At this point, is social distancing a moral imperative?

This is an interesting philosophical question. A moral imperative is a command to act in a certain way which everyone should follow and, in order to invoke one, we need to explain what makes a particular action right or morally good.

In the context of the current health crisis, we can plausibly make the claim that it is a morally good state of affairs if we save the greatest number of lives possible. Not everyone would agree with that claim, but I’ll leave that argument aside for now and return to it later. For now, let’s assume that promoting health and saving lives is a morally good goal for society. Given that premise—if we also accept the empirical evidence which suggests that social distancing is a means to halt the spread of the virus—it’s easy to see how one would defend their judgment that it is morally wrong not to practice social distancing.

How might someone argue that saving lives isn’t a moral imperative?

Some people might argue that there is a naturalistic and evolutionary reason to let the virus take its course. It would reduce human population, which, in the long-run, could be a good thing in terms of having more resources for fewer people. Notice one thing this view entails, though: The person who holds it must be willing to accept that they, or their loved ones, might be among those who contribute to the population reduction.

Likewise, some might argue that certain people have more value than others and therefore deserve to live while others do not. This would require a set of criteria by which to judge the value of a life, and unless someone—or some entity—creates that criteria by fiat, then to define ‘a valuable life’ requires us to circle right back around to our original premise.

So, basically, social distancing as a moral imperative is the most well-reasoned position during a pandemic?

Yes, if we accept that saving the greatest number of lives possible is a self-evident moral premise, and if we believe the science. Then it logically follows that people who are choosing not to practice social distancing are behaving immorally. Importantly, this leaves out people who don’t have a choice.

Then why isn’t everyone doing it?

For one thing, humans are notoriously bad at logical reasoning.

For a first example, consider that we are vulnerable to framing problems: A twenty year-old may feel she’s not vulnerable if she hears that 70% of the Covid19 cases are in the elderly population; but it is more likely to get her attention if she hears that 30% of the cases are in people ages 20-44. The statistics are the same, but the cognitive process is different. Because the early media reports presented the numbers with a focus on the elderly, a lot of people still think that they are immune if they’re not elderly.
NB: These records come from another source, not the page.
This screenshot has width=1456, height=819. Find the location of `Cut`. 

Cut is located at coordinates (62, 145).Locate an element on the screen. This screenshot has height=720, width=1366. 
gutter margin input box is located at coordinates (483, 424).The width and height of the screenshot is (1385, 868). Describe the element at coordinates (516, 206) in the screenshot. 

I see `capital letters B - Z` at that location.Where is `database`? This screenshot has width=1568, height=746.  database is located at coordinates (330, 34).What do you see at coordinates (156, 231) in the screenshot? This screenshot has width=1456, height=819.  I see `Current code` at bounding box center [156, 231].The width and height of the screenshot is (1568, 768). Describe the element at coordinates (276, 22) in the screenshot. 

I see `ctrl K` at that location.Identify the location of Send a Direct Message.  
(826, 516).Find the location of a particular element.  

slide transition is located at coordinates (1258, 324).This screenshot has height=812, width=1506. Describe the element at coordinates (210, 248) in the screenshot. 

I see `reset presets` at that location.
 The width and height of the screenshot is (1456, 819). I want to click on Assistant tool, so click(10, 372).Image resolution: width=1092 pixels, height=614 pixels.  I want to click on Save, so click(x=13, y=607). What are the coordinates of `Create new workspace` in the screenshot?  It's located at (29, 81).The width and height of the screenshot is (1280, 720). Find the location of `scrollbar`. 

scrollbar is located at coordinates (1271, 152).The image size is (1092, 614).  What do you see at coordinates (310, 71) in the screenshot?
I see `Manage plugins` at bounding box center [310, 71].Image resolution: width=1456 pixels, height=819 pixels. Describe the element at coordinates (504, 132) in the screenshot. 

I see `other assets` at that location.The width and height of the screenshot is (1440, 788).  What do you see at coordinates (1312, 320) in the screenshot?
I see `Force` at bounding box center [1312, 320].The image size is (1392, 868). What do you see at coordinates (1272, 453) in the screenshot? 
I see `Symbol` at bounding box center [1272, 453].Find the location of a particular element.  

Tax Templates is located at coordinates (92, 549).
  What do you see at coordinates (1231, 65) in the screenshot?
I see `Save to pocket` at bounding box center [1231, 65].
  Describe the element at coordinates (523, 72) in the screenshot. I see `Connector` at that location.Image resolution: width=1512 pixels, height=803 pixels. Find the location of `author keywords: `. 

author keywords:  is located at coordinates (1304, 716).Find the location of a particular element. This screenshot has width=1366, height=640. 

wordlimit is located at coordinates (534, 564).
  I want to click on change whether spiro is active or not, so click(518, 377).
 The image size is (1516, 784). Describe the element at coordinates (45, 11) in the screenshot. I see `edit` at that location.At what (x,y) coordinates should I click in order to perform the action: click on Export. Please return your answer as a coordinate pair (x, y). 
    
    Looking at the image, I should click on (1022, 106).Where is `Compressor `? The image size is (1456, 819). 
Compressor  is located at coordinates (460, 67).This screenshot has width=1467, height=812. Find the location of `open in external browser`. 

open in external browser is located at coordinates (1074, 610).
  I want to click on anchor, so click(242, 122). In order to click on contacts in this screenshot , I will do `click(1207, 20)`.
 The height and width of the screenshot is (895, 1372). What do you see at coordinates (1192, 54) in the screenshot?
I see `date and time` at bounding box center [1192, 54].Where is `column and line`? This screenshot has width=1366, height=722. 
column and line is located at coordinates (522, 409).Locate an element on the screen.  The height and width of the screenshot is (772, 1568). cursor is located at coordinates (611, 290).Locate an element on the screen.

Another example of poor reasoning is confirmation bias, meaning people tend to seek out or only listen to information that confirms what they already believe.

Finally, consider the famous Prisoner’s Dilemma, in which actors who “rationally” choose to behave in their own self-interest end up worse than if they had simply cooperated.

The one thing all of these examples share in common is that they seem to suggest that people are, at the core, very self-interested, or what we in moral philosophy call “egoistic.”

But do we still act out of self-interest even when the consensus is that saving lives is a moral imperative?

Sure. Self-interest seems to stem partially from the thought that “Well, as long as almost everyone else follows the rule, I can make an exception of myself, and it won’t make that much difference.” That’s actually true—but not when everyone thinks and does the same thing.

Some people think that it won’t make that much difference if they socialize with their friends, as long as most everyone else follows the rule, but most philosophers argue that you can’t universalize such egoistic thinking, because the maxim would ultimately become self-defeating. If everyone ignores social distancing, there may be no one left to socialize with.

That’s a little, well, sad.

Although it may seem that way when we’re trying to explain why some people don’t follow moral imperatives, remember that there are many people who are truly moral exemplars. Right now, during this public health crisis, there are so many people demonstrating generosity, kindness, compassion, and even courage, as they risk their lives for others. Altruistic human goodness seems very real to me, and our greatest hope is that it spreads faster than this virus.